### [Problem details]
Restrict the output to the lines below starting at the one that contains "Тариф - Уполномоченная бухгалтерия (101, 213)" and ending at the one that contains "Тарифы Тендерплан (81, 249)", and restate them word for word, both ends included.

### [Given records]

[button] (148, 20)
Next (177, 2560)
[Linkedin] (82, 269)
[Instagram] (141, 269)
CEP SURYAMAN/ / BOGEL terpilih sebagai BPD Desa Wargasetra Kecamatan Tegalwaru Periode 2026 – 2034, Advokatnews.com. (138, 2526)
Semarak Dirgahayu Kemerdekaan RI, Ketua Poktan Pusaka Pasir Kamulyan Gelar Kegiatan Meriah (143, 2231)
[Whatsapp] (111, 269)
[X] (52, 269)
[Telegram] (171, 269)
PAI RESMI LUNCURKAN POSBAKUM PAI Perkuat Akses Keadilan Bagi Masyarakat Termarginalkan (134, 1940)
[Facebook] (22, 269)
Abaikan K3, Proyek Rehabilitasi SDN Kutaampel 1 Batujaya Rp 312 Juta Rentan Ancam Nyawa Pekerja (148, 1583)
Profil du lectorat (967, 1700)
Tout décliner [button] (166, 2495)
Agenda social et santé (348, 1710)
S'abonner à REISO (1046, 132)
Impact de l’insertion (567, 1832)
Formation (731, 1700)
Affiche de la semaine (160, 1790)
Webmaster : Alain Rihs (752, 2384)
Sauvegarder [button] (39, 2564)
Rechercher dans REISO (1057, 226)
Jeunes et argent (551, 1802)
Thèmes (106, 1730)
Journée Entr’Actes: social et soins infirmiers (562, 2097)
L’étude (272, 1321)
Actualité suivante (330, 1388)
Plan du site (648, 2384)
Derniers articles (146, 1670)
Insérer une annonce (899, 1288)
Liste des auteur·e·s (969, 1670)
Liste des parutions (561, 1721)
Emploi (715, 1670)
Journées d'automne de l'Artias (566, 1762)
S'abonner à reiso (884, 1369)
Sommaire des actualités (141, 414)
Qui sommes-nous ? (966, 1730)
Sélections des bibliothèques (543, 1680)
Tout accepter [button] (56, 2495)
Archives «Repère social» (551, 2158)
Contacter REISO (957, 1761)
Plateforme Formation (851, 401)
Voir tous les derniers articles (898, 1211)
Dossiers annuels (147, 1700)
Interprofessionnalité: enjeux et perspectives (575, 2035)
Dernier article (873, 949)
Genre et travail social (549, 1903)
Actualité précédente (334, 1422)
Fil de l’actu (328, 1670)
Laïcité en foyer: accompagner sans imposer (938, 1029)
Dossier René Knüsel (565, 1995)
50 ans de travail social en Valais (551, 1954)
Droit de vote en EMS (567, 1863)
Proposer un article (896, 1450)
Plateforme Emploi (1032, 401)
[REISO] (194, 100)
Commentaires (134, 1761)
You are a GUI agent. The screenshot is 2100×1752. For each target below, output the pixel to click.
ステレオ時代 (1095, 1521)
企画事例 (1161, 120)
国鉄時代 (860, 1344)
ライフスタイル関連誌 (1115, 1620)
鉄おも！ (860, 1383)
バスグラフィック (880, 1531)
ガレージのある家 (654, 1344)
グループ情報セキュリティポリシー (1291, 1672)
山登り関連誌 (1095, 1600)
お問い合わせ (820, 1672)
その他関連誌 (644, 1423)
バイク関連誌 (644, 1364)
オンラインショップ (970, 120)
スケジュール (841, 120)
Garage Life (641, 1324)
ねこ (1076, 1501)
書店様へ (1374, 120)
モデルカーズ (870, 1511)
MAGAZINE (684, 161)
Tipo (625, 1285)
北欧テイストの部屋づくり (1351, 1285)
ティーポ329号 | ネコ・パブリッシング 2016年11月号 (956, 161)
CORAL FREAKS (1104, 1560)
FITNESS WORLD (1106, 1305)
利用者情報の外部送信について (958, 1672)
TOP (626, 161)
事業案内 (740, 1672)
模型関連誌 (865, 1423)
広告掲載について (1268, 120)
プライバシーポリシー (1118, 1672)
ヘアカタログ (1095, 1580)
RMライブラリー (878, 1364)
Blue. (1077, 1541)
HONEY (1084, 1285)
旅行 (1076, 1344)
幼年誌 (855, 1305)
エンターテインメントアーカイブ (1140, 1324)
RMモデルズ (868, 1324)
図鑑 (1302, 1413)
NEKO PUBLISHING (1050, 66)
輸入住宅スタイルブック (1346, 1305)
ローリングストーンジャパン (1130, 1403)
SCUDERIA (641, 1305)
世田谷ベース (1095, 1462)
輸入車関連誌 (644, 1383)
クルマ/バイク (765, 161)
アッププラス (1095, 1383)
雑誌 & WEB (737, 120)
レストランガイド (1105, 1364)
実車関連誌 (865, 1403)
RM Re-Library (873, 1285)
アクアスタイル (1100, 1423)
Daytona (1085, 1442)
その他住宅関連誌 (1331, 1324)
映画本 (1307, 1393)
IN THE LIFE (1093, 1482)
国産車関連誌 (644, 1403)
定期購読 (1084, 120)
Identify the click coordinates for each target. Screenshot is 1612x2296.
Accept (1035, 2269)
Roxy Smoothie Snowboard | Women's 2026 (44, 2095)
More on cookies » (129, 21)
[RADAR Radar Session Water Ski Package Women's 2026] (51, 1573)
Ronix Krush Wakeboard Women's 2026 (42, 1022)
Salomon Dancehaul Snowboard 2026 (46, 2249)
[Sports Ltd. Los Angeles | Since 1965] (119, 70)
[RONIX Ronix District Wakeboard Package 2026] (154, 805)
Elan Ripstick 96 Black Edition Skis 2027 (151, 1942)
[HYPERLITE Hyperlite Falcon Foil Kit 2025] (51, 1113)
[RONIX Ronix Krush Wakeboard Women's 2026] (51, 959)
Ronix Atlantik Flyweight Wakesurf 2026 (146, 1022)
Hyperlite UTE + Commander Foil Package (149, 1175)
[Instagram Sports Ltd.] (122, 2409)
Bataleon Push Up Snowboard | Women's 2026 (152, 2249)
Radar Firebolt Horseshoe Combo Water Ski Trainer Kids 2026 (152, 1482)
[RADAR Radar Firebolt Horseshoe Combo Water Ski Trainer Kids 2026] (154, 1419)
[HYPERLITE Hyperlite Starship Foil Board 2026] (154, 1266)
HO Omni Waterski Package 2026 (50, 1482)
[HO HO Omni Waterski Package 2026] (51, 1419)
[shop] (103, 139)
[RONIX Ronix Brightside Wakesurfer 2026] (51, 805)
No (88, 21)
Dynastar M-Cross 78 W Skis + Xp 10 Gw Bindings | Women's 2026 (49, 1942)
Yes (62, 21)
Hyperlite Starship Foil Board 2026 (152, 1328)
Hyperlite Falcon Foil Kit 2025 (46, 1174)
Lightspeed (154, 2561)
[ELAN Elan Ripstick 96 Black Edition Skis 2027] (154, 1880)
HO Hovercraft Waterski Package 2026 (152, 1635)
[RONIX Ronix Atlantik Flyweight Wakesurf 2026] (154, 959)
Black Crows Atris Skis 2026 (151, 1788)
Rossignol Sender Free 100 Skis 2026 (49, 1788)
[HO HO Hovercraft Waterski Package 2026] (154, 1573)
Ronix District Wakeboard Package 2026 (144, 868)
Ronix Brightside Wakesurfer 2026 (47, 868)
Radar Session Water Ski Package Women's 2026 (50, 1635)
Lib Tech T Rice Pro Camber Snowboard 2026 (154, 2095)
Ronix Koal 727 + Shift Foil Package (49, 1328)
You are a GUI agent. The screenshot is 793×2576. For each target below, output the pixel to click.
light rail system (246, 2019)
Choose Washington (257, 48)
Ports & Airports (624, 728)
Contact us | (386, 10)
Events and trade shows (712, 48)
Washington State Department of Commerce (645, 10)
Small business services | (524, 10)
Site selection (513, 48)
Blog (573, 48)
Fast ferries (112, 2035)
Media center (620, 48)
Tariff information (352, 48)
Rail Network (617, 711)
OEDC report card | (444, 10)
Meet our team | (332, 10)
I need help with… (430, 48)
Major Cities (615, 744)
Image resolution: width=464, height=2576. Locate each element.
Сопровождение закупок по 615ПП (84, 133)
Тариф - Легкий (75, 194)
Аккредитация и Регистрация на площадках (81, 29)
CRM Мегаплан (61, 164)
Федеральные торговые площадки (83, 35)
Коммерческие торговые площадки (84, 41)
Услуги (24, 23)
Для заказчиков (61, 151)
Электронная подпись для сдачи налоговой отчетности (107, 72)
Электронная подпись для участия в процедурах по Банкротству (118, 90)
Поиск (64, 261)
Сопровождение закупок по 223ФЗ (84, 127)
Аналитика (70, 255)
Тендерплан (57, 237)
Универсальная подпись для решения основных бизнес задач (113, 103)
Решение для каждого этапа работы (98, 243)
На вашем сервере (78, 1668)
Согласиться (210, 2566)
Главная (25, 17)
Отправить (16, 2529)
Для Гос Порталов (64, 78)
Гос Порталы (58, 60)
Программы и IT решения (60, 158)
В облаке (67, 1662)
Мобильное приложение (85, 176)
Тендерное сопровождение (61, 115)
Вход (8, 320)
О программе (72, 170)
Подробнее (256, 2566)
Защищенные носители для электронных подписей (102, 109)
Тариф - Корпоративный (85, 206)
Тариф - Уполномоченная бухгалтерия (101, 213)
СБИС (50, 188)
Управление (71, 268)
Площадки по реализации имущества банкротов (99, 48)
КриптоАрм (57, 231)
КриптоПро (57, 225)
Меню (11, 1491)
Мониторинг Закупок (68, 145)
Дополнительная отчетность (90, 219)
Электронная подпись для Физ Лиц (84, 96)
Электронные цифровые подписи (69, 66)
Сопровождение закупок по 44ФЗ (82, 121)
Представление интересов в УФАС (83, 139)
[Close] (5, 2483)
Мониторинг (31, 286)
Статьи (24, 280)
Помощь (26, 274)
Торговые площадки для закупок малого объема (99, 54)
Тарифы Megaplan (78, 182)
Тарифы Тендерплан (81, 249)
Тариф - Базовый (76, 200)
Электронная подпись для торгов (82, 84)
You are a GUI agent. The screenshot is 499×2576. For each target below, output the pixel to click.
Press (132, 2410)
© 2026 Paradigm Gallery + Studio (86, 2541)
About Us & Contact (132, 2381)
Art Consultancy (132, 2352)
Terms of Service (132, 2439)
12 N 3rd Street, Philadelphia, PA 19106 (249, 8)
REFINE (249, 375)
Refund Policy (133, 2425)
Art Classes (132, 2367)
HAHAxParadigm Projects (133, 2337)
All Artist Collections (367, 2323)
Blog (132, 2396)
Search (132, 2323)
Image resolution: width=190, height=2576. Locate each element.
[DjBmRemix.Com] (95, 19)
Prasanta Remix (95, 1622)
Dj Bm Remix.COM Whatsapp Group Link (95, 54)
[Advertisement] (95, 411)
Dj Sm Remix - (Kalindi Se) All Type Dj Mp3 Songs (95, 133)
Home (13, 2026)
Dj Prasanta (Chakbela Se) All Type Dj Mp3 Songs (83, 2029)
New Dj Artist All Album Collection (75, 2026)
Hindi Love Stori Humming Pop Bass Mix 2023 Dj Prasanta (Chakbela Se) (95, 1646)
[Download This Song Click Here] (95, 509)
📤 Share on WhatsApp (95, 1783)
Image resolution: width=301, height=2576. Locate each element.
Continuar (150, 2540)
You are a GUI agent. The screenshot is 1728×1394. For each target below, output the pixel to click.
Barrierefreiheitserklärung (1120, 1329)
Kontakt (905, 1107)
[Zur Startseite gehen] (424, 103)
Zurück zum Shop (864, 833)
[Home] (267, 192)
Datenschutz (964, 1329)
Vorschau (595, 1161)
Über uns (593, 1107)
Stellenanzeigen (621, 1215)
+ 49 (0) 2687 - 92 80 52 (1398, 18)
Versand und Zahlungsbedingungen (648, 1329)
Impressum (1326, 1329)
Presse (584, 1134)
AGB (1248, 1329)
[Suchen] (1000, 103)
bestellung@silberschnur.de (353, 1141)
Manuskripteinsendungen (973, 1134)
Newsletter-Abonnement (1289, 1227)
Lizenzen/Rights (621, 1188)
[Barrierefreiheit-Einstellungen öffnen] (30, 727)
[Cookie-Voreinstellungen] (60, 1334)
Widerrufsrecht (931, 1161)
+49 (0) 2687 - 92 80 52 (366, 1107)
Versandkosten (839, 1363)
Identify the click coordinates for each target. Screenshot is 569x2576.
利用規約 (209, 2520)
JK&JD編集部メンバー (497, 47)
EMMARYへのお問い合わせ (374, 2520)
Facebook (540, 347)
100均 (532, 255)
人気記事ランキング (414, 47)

### [Solution to this problem]
Тариф - Уполномоченная бухгалтерия (101, 213)
СБИС (50, 188)
Управление (71, 268)
Площадки по реализации имущества банкротов (99, 48)
КриптоАрм (57, 231)
КриптоПро (57, 225)
Меню (11, 1491)
Мониторинг Закупок (68, 145)
Дополнительная отчетность (90, 219)
Электронная подпись для Физ Лиц (84, 96)
Электронные цифровые подписи (69, 66)
Сопровождение закупок по 44ФЗ (82, 121)
Представление интересов в УФАС (83, 139)
[Close] (5, 2483)
Мониторинг (31, 286)
Статьи (24, 280)
Помощь (26, 274)
Торговые площадки для закупок малого объема (99, 54)
Тарифы Megaplan (78, 182)
Тарифы Тендерплан (81, 249)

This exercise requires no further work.